Richard Mutton [Motton]

Richard Mutton [Motton] was a pawnbroker in Falmouth. He was baptized by Philip Gibbs, the Baptist minister at Plymouth, on 25 June 1769, and became a member of the Baptist meeting at Chacewater, which was organized in September 1769. The Baptist church at Falmouth was formed shortly thereafter, and the two congregations met as one until June 1772, when the Falmouth congregation was granted a dismissal to form its own congregation, much to the disappointment of the Chacewater congregation. Richard and Mary Mutton signed as members of the new Falmouth church.
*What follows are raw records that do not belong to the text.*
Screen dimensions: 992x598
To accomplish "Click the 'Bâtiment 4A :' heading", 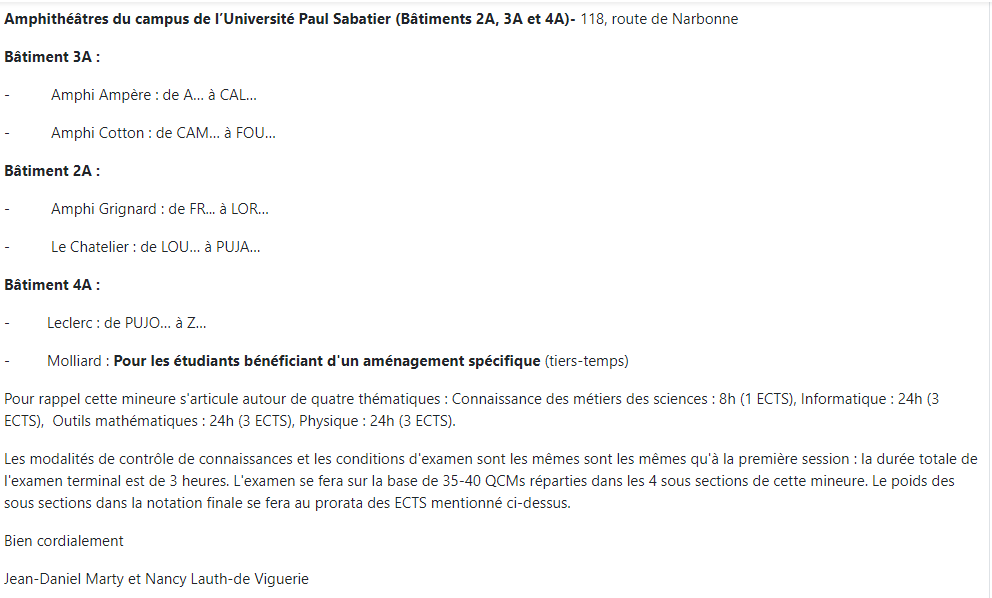I will pos(52,285).
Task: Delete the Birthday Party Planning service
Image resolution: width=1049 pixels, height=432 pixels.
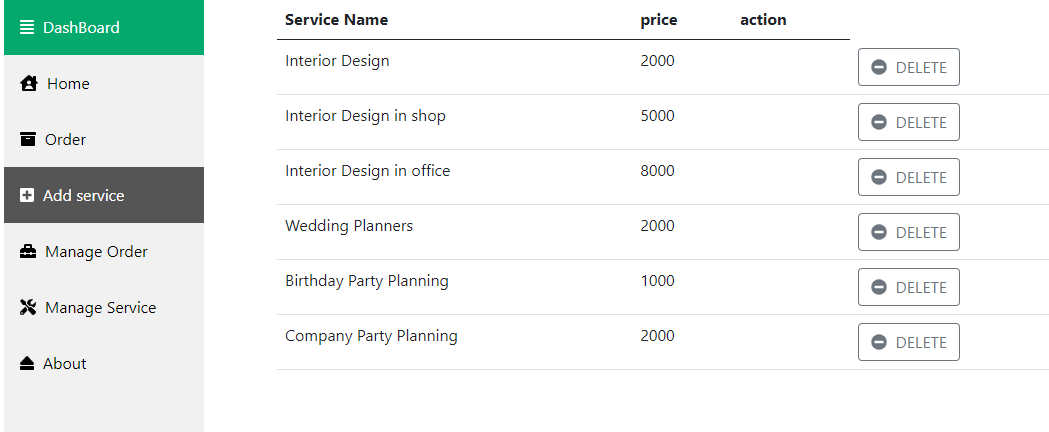Action: click(x=909, y=287)
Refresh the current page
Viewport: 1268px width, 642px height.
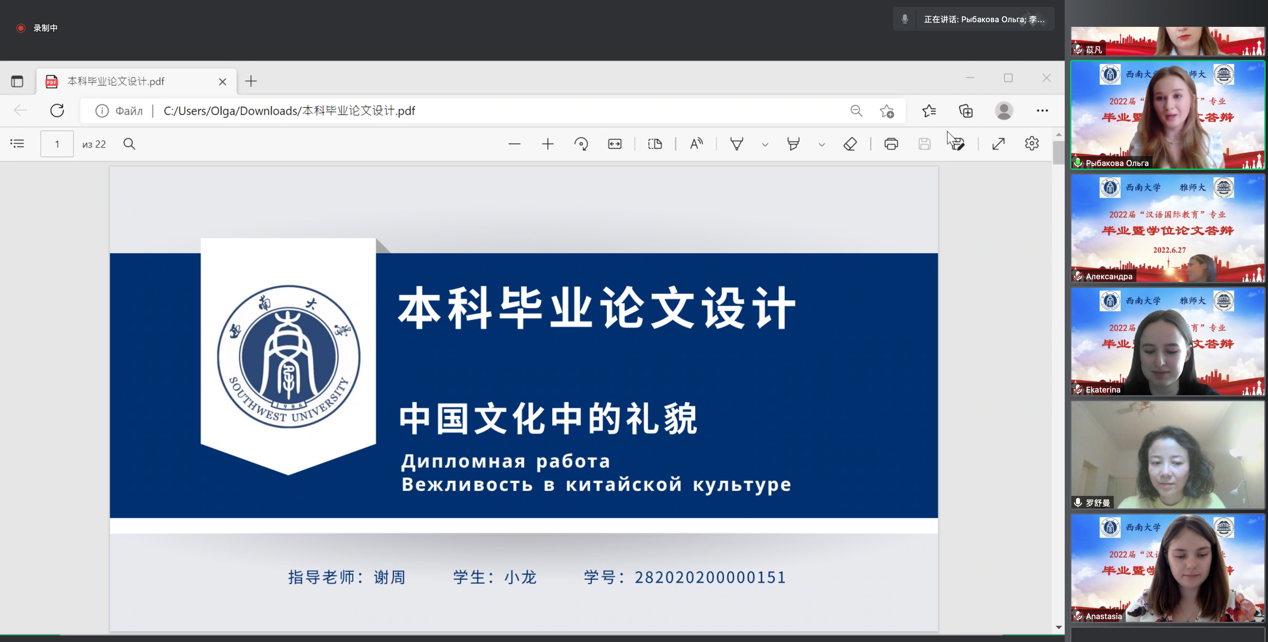57,111
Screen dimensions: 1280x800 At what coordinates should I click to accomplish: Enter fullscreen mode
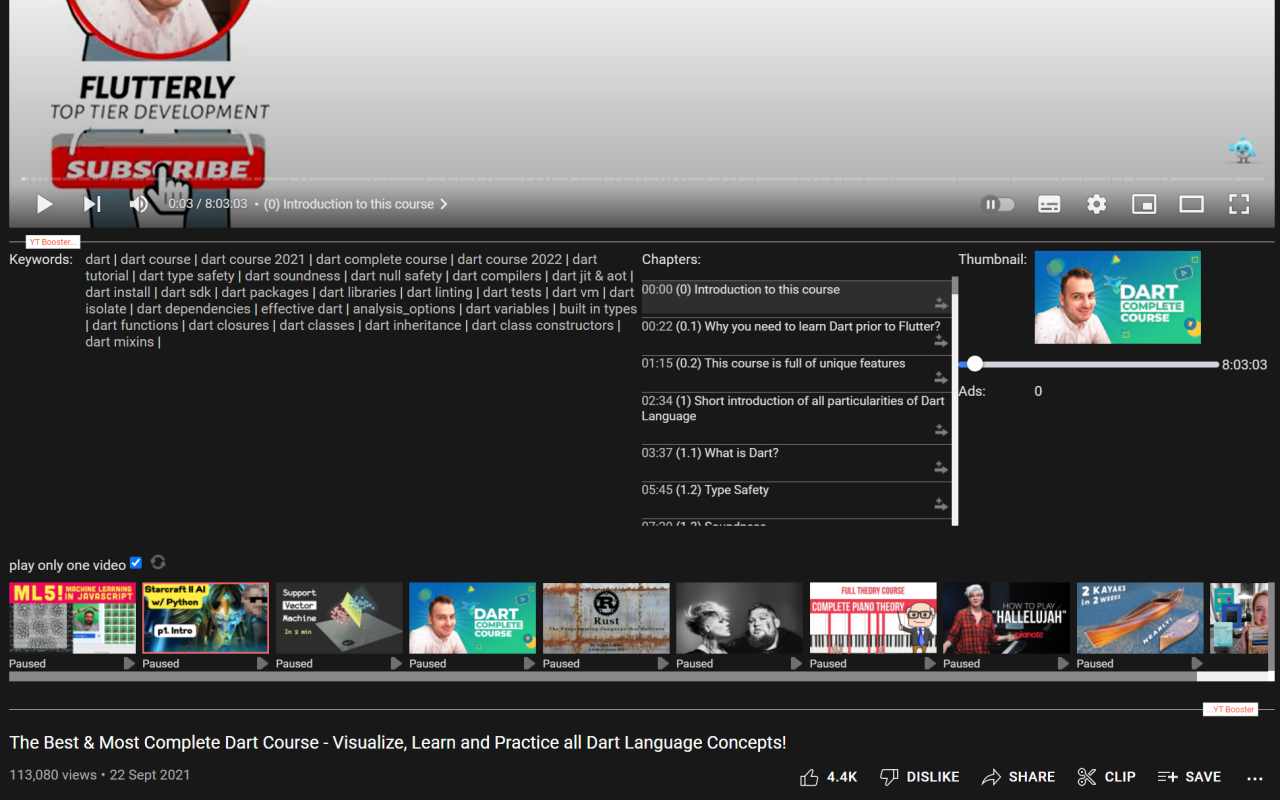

Neither meeting was able to support a minister for some time, and both were supplied for several years by students from Bristol, including a young John Rippon in July of 1771. The two congregations were reunited briefly again in 1776; they would share ministers at other times as well during the remainder of the eighteenth century. See The Universal British Directory, 5 vols. (London: Printed for the Patentees [Peter Barfoot and John Wilkes], and sold by Champanye and Whitrow, Jewry Street, Aldgate, 1791-1798), 3:99; Leonard Alfred Fereday, The Story of the Falmouth Baptists, with Some Account of Cornish Baptist Beginnings (London: Carey Kingsgate Press, 1950), 42-50.